Texto de estudio ▸
***
El periplo político de Touré está lleno de este tipo de acontecimientos. Así, en marzo de 1991, después de encabezar un golpe de Estado contra la dictadura de Traoré, el por aquel entonces general Touré prometió la devolución inmediata del poder a los representantes civiles. Esta promesa, realizada por cada militar después de cada golpe de Estado en África, se vio por primera vez refrendada en la realidad. En efecto, Touré devolvió un mes después el poder a un grupo representativo de la sociedad civil y se retiró de la vida política para dedicarse a una campaña de erradicación de enfermedades contagiosas y a la mediación para la resolución de conflictos regionales. El proceso democrático siguió su curso y en mayo de 1992, Konaré fue elegido presidente de Malí.
Su vuelta a la escena política para las elecciones presidenciales de 2002 se saldó con un éxito apabullante. En la actualidad, Touré gobierna sin oposición pero ha decidido no formar un partido político, para dejar libre el campo de actuación y que la oposición se organice. Esto ha sido aprovechado por los dos grandes partidos opositores, la Alianza por la Democracia en Malí (Adena, en el poder hasta 2002) y la Unión para la República y la Democracia (URD) para ganar unas elecciones municipales celebradas el pasado 30 de mayo y a las que se presentaron otra decena de partidos políticos y candidatos independientes. En este lento pero imparable proceso de democratización, el presidente no ha dudado en consultar a una asamblea de notables, al ex presidente Konaré y a otros líderes de la oposición antes de formar el nuevo legislativo.
***
Conjunto de datos ▸
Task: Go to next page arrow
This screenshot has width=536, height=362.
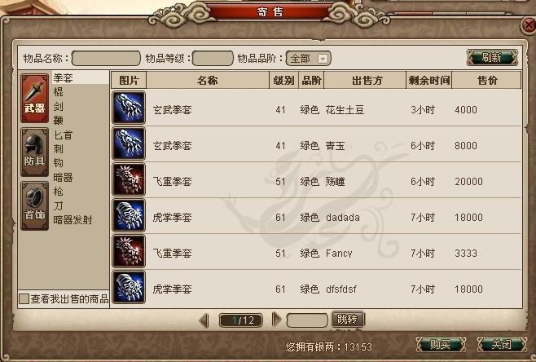Action: 276,320
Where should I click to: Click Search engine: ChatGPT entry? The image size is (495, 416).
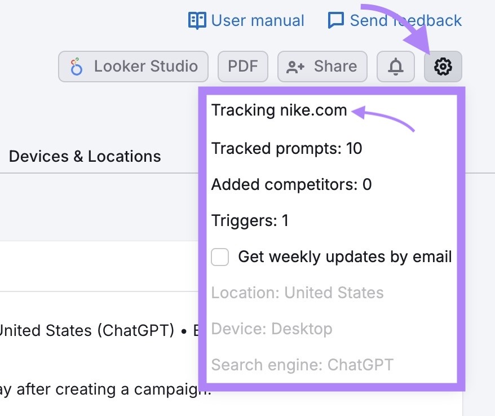point(301,365)
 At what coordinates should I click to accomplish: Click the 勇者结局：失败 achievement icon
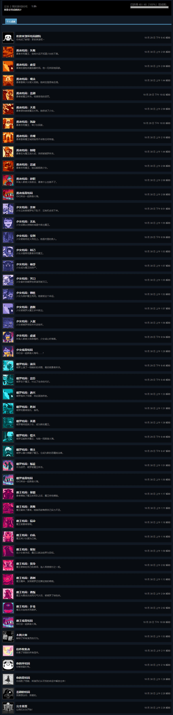click(x=8, y=52)
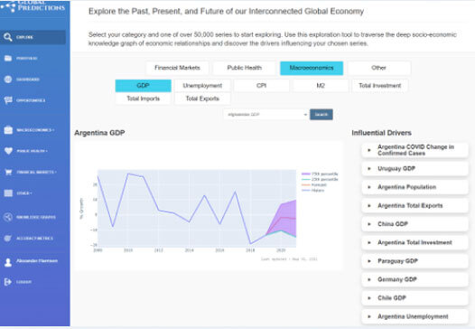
***
Tareas ▸
(a) Cambie "elecciones municipales" por "elecciones legislativas" en el pasaje del texto sobre Touré que comienza con las palabras "Su vuelta a" y concluye tras "el nuevo legislativo.", y reproduzca dicho pasaje con el cambio.
(b) Responda, según el texto sobre Touré:
(i) ¿En qué mes y año encabezó Touré el golpe de Estado contra la dictadura de Traoré?
(ii) ¿Quién fue elegido presidente de Malí en mayo de 1992?
(iii) ¿En qué fecha se celebraron las elecciones municipales?

Lista de soluciones ▸
(a)
Su vuelta a la escena política para las elecciones presidenciales de 2002 se saldó con un éxito apabullante. En la actualidad, Touré gobierna sin oposición pero ha decidido no formar un partido político, para dejar libre el campo de actuación y que la oposición se organice. Esto ha sido aprovechado por los dos grandes partidos opositores, la Alianza por la Democracia en Malí (Adena, en el poder hasta 2002) y la Unión para la República y la Democracia (URD) para ganar unas elecciones legislativas celebradas el pasado 30 de mayo y a las que se presentaron otra decena de partidos políticos y candidatos independientes. En este lento pero imparable proceso de democratización, el presidente no ha dudado en consultar a una asamblea de notables, al ex presidente Konaré y a otros líderes de la oposición antes de formar el nuevo legislativo.

(b)
(i) En marzo de 1991.
(ii) Konaré.
(iii) El 30 de mayo.